İLK DERECE MAHKEMESİ : Ankara Batı 5. Aile Mahkemesi

SAYISI : 2018/663 E., 2023/17 K.

Taraflar arasındaki boşanma davasından dolayı yapılan yargılama sonunda İlk Derece Mahkemesince davanın kabulüne tarafların boşanmalarına ve ferilerine karar verilmiştir.

Kararın taraf vekilleri tarafından istinaf edilmesi üzerine, Bölge Adliye Mahkemesince başvurunun kısmen kabulü ile İlk Derece Mahkemesi hükmü kaldırılarak yeniden esas hakkında hüküm kurulmak suretiyle karar verilmiştir.

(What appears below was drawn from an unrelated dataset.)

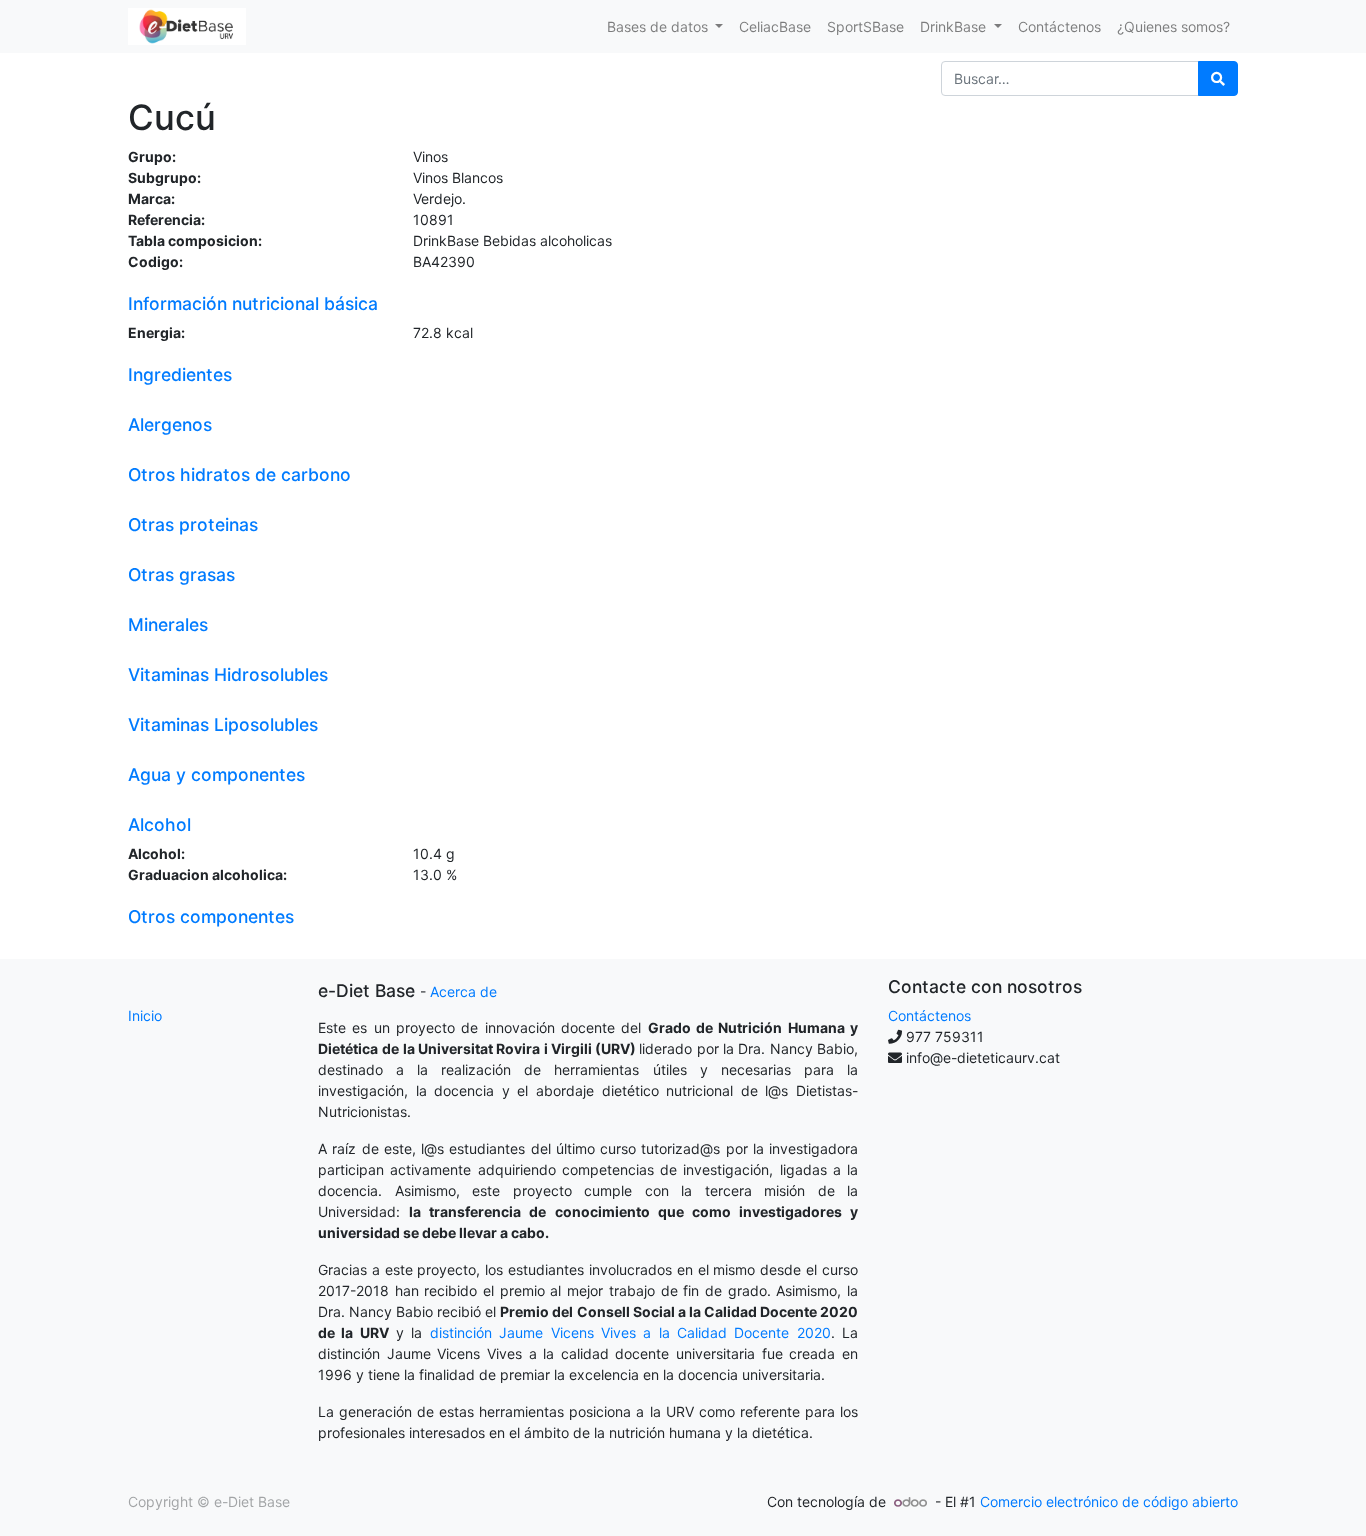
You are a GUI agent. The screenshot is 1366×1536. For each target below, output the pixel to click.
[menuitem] (775, 26)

Bölge Adliye Mahkemesi kararı davalı erkek vekili tarafından temyiz edilmekle; kesinlik, süre, temyiz şartı ve diğer usul eksiklikleri yönünden yapılan ön inceleme sonucunda, temyiz dilekçesinin kabulüne karar verildikten ve Tetkik Hâkimi tarafından hazırlanan rapor dinlendikten sonra dosyadaki belgeler incelenip gereği düşünüldü:

I. DAVA

Davacı kadın vekili dava dilekçesinde özetle; davalının gerek müvekkili gerekse çocukları ile sürekli tartışma çıkararak ailenin huzur ve sükununu bozduğunu, müvekkiline sevgi saygı göstermediğini, aşağıladığını, davalının odasını ve yatağını ayırdığını, buzdolabını da ayırdığını, kendisine ayrı mutfak erzağı aldığını, müvekkiline sürekli hakaret ve beddua ettiğini, lakap taktığını, müvekkiline bir eş gibi davranmadığını, müvekkiline "seni sevmiyorum, severek evlenmedim, istemiyorum" dediğini, müvekkilinin 16 yıl Avusturya'da çalıştığını, müvekkilinin davalıya kendisine Türkiye'den bir ev almasını istediğini söylediğinde, davalının gülerek "sen kadın mısın ki sana ev alayım" dediğini, bu nedenle tartışma çıktığını, davalının 2 sene önce eşyalarını toplayıp müşterek haneyi terk ettiğini ileri sürerek davanın kabulüne, tarafların 4721 sayılı Türk Medeni Kanunu’nun ( 4721 sayılı Kanun) 166 ncı maddesinin birinci fıkrası uyarınca evlilik birliğinin temelinden sarsılması nedeniyle boşanmalarına, kadın yararına 1.500,00 TL tedbir ve yoksulluk nafakası ile 500.000,00 TL maddî, 500.000,00 TL manevî tazminata karar verilmesini talep ve dava etmiştir.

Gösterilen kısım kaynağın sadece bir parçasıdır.